I completely agree with you, which is why I think that telling people to "just install next.js" is a terrible advice. If they are JS devs, experienced in next, sure, go right ahead, but I don't think that's the case here.
I'd be fine to just use Rails for something like that since I'm quite familiar with Rails, but I would never recommend it to someone who doesn't know it.
> If they are JS devs, experienced in next, sure, go right ahead, but I don't think that's the case here.
The author is clearly experienced in UI development. The app was already written in React/Redux. So honestly, yeah, just install next.js and fix your routes.
This solution would be a complete non starter for any professional project in terms of accessibility - there's a few issues screen readers would run into with this. Not only that, but good luck getting other developers to sift through your spaghetti code.
But the main thing is, the authors goals are somewhat pointless. If you don't want a SPA then just use jQuery. The author ended up using plugins anyways so the whole story was aimed at people who don't know front-end but latch onto this idea of javascript is baaad. Don't be that guy.
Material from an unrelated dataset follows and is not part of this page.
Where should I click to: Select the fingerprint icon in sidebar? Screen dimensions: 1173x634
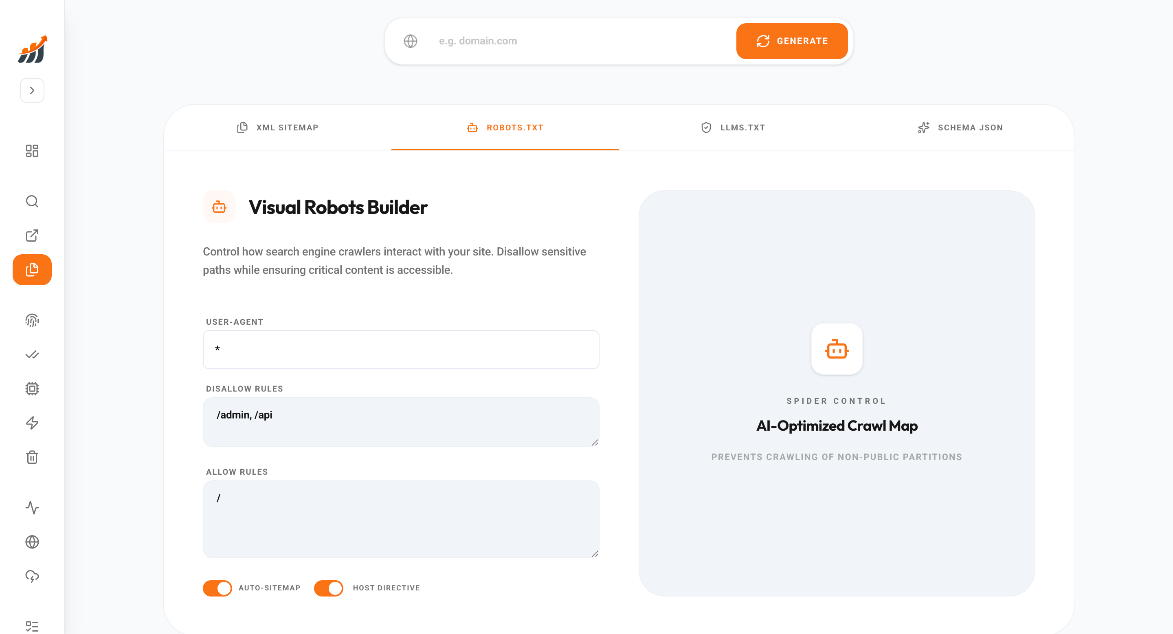coord(32,321)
So to recap. If you don't know javascript, and you don't want to learn the standard tooling - please don't roll your own framework and blog about it.
> I could have gotten the same benefits with SSR and ported it to react native
Are you saying that rhetorically? In my experience, React is no silver bullet (e.g. different router and styling mechanisms for RN), trickiness dealing w/ timezones in SSR, etc.
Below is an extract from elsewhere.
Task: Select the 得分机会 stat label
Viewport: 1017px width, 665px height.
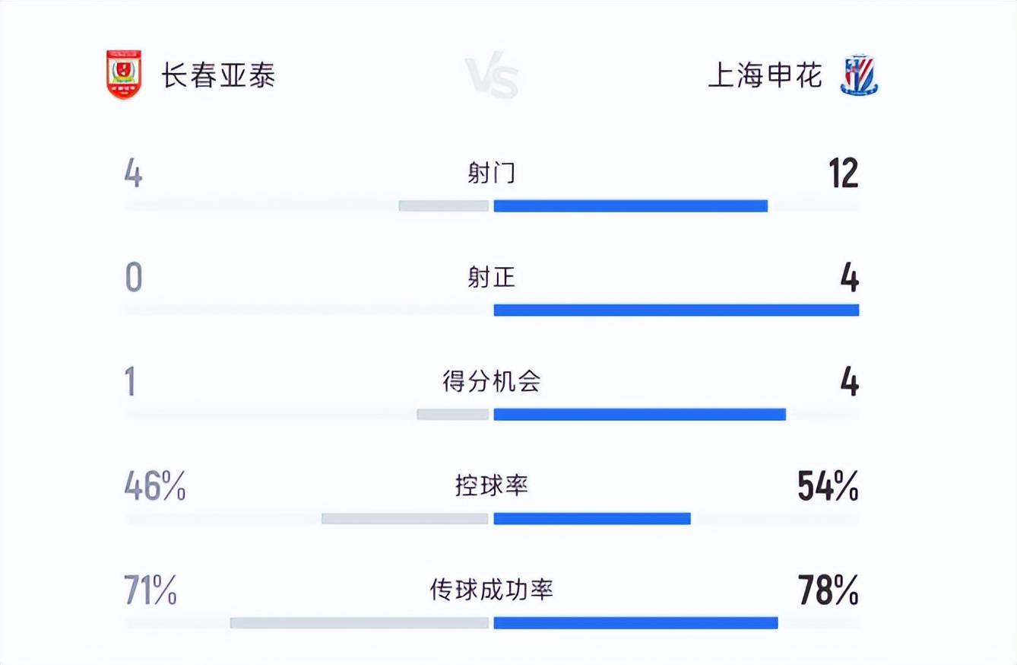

And besides, the point here was largely about bundle size and fast time-to-interactive. Next.js optimizes a lot for developer experience, but you're definitely still going to be shipping a pretty sizeable JS bundle with slower characteristics than a hand-coded "closer-to-the-metal" thing.
A lot of people here (including the author and myself) who have written multiple production applications using React and Redux will know that "just install next.js and call it a day" is a wild oversimplification. In fact, some of us were earlier adopters and enthusiasts of SPAs and flux architecture. You're seeing more and more write-ups on the problems with this approach because the early adopters are now long past the honeymoon and are entering long term maintenance.
If you put your app logic in something like Redux it'll work on server-side rendering, client-side rendering, and can be included in react-native down the line.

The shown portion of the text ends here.